- ACTION ITEM: Your output must consist solely of the lines from the one containing "Open type picker" through the end of the records, reproduced exactly.

★ ★ ★

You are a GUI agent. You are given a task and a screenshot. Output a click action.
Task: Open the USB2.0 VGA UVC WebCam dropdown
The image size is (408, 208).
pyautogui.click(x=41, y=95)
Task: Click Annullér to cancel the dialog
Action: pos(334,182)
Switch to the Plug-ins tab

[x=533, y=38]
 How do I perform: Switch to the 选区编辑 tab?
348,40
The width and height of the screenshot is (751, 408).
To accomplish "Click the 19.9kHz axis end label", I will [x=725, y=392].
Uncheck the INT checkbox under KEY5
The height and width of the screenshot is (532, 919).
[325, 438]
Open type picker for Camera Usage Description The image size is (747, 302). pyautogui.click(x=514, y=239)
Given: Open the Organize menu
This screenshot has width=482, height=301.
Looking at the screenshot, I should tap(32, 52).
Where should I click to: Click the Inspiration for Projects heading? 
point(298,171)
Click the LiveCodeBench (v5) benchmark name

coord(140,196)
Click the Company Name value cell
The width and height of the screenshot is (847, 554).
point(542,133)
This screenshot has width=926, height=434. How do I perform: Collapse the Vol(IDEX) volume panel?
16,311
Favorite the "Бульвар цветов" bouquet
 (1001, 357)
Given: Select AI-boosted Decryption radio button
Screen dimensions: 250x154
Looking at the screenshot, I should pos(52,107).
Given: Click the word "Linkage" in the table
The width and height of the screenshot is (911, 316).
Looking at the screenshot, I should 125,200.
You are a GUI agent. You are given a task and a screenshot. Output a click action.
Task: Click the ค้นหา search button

★ ★ ★

- RESPONSE TO THIS TASK:
Open type picker for Camera Usage Description The image size is (747, 302). pyautogui.click(x=514, y=239)
Given: Open the Organize menu
This screenshot has width=482, height=301.
Looking at the screenshot, I should tap(32, 52).
Where should I click to: Click the Inspiration for Projects heading? 
point(298,171)
Click the LiveCodeBench (v5) benchmark name

coord(140,196)
Click the Company Name value cell
The width and height of the screenshot is (847, 554).
point(542,133)
This screenshot has width=926, height=434. How do I perform: Collapse the Vol(IDEX) volume panel?
16,311
Favorite the "Бульвар цветов" bouquet
 (1001, 357)
Given: Select AI-boosted Decryption radio button
Screen dimensions: 250x154
Looking at the screenshot, I should pos(52,107).
Given: Click the word "Linkage" in the table
The width and height of the screenshot is (911, 316).
Looking at the screenshot, I should 125,200.
You are a GUI agent. You are given a task and a screenshot. Output a click action.
Task: Click the ค้นหา search button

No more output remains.